Tout le monde peut avoir un Birkin. Enfin, à condition de pouvoir se le payer, et surtout, de posséder la patience nécessaire pour subir une longue liste d’attente. Mais disons qu’à l’image d’un manteau camel Max Mara ou d’une paire d’escarpins Louboutin noirs, il s’agit-là de valeurs sûres qui font l’unanimité. Nul besoin d’avoir un goût affirmé pour s’offrir une de ces pièces jamais démodées et toujours admirées. Et c’est très bien comme ça, ces vêtements et accessoires dont l’élégance transcende les tendances faisant office de valeurs refuge dans le tourbillon toujours plus rapide de la succession des modes. Problème, comme susmentionné: tout le monde ne peut pas se les offrir, loin de là. Et puis tout le monde ne désire peut-être pas non plus le faire, même si le budget le permet. Posséder un classique indémodable, oui, mais immédiatement reconnaissable, et arboré par un nombre incalculable d’autres élégantes? Bof. Raison pour laquelle l’essor fulgurant de la nouvelle maroquinerie belge est des plus réjouissants. Chic mais cool, précieuse tout en restant accessible, la relève est assurée, et assure l’allure.

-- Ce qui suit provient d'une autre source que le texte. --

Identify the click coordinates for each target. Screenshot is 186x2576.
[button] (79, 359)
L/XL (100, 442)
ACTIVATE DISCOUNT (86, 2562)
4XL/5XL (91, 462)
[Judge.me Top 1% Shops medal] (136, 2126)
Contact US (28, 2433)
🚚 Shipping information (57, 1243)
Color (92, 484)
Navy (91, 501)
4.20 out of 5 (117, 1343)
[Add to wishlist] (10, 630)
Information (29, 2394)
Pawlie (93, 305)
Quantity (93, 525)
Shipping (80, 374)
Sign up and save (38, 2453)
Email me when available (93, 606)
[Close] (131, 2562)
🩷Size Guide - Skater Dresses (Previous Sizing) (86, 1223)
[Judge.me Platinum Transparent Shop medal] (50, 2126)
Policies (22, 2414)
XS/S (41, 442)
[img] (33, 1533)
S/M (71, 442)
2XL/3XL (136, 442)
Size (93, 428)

Dont acte avec un des derniers arrivés dans le paysage des accessoires de luxe, Voort Studio et ses créations qui évoquent tant les modèles cultes d’Hermès que les sacs ultra désirables de The Row. Ce qui n’est pas si étonnant que ça puisque si Claire Vandervoort est bien une de nos compatriotes, c’est depuis sa ville d’adoption, Los Angeles, qu’elle imagine ses sacs au raffinement nonchalant typique de la Californie.
Dior, Chanel, Vandervoort
C’est en 2021, après une première carrière prometteuse dans le secteur des affaires, que Claire Vandervoort décide de réaliser son rêve. Soit la concrétisation de sa passion de toujours pour la mode, avec, en tête, un objectif précis: répondre au besoin d’accessoires durables et intemporels, accessibles mais précieux, et pensés pour être tant à leur place à un brunch décontracté qu’à un de ces meetings tirés à quatre épingles qui étaient autrefois le quotidien de Claire.

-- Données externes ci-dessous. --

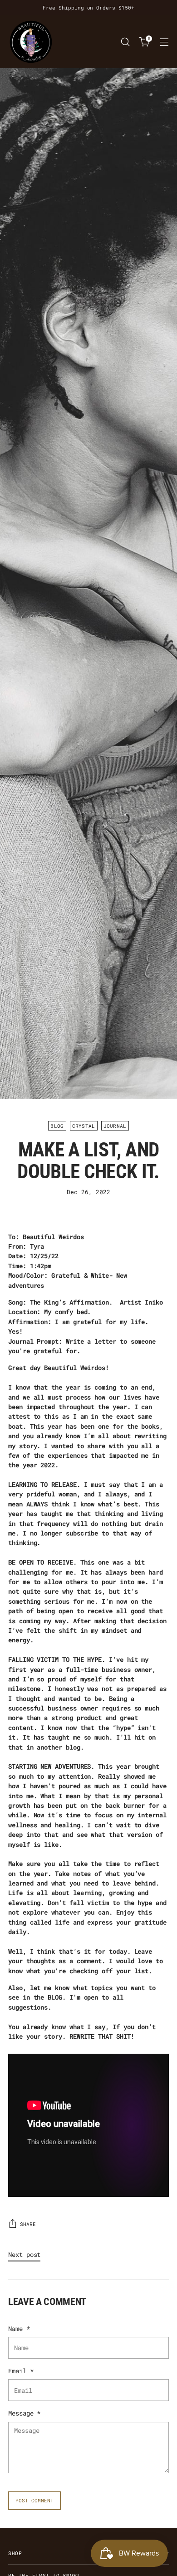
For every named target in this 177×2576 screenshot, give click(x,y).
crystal (83, 1125)
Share (28, 2224)
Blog (57, 1125)
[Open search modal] (125, 42)
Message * (24, 2413)
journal (115, 1125)
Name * (19, 2328)
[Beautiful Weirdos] (31, 42)
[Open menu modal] (164, 42)
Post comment (34, 2500)
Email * (21, 2370)
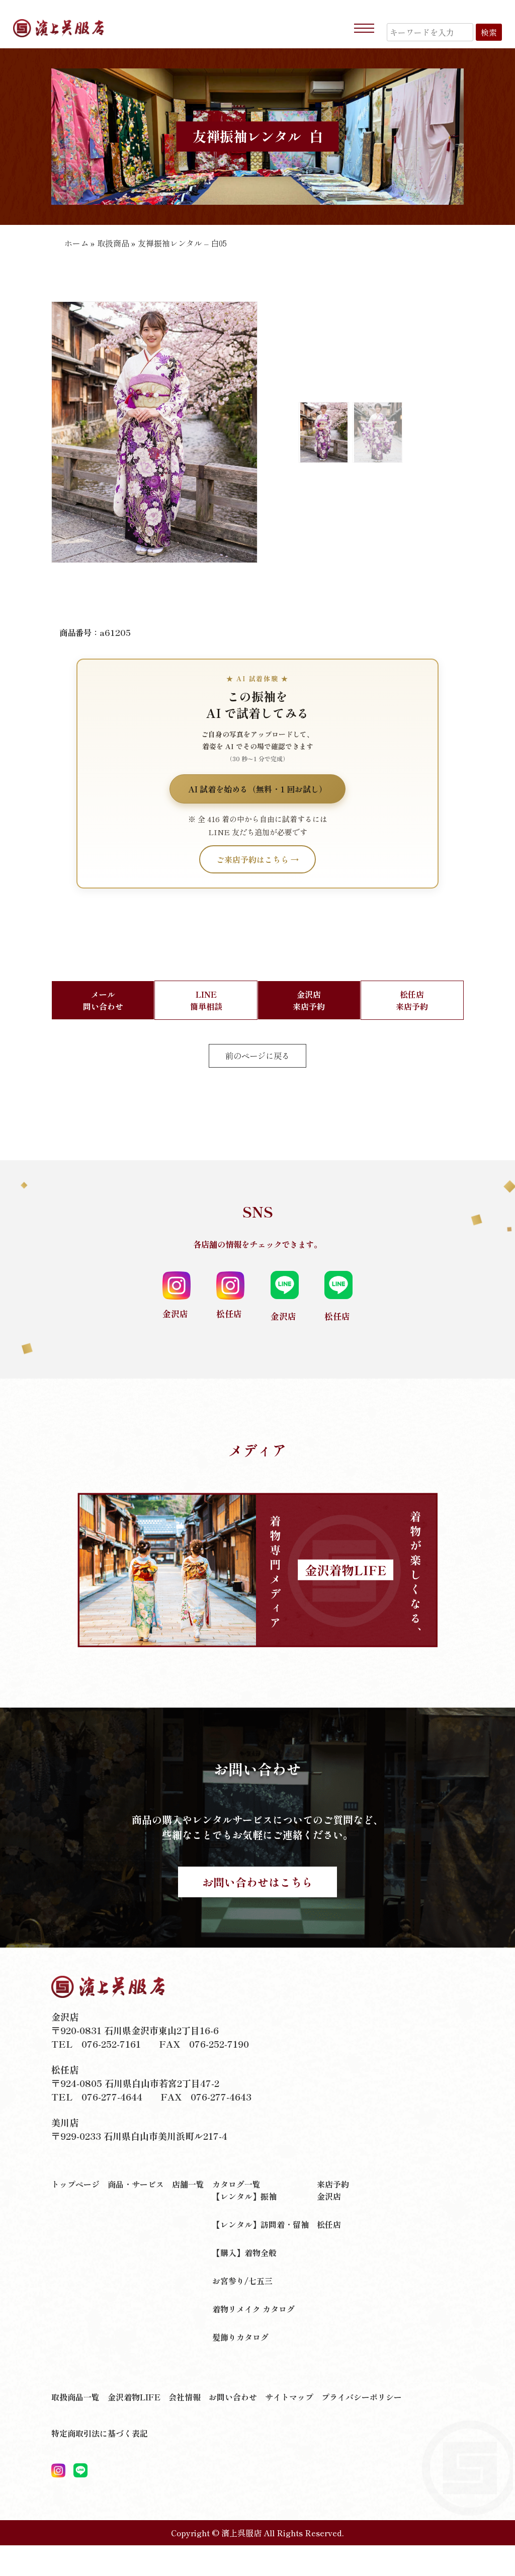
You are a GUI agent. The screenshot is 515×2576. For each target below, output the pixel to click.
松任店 (329, 2224)
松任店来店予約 (412, 1000)
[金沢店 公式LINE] (80, 2470)
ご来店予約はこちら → (257, 859)
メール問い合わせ (103, 1000)
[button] (63, 440)
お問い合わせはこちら (257, 1882)
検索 (489, 32)
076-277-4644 (111, 2096)
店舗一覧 (188, 2184)
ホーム (76, 243)
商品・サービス (136, 2184)
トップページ (75, 2184)
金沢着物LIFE (134, 2397)
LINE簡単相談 (206, 1000)
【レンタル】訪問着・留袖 (260, 2224)
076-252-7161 (111, 2043)
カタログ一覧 (236, 2184)
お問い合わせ (233, 2397)
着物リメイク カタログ (253, 2309)
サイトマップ (289, 2397)
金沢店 (329, 2196)
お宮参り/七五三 (242, 2281)
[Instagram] (58, 2470)
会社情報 (184, 2397)
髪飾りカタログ (240, 2337)
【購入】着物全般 (244, 2252)
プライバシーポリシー (361, 2397)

Le résultat: une collection compacte, qui préfère la qualité à la quantité. Porte-clefs, portefeuille, mais aussi et surtout, sac, le modèle Elise, qu’on qualifierait bien de « Birkin belge » si on se laissait aller aux comparaisons faciles.
« Je cherche à repousser les limites de la mode tout en respectant l’essence du passé, confie Claire. Chaque création représente un pas en avant, qu’il s’agisse de styles innovants ou de réimaginations artistiques de concepts classiques. Avec chaque accessoire, je veux transformer les moments ordinaires en expériences extraordinaires. Qu’il s’agisse d’une soirée, d’une journée lambda ou d’un voyage important, Voort Studio est le partenaire de tous les beaux moments qui vous attendent. »
Et si le label n’a pas encore soufflé ses cinq premières bougies, sa créatrice lui prédit déjà un bel avenir. Enfant d’un pays célébré tant pour le chocolat et la BD que pour son apport au monde de la mode, Voort Studio a l’assurance des grands. « Notre attention minutieuse au moindre détail garantit que chaque pièce incarne la véritable essence du luxe. Dans un monde souvent défini par l’exclusivité, nous offrons une perspective nouvelle – un doux rappel que des noms emblématiques tels que Dior et Chanel étaient autrefois de simples noms de famille » pointe Claire.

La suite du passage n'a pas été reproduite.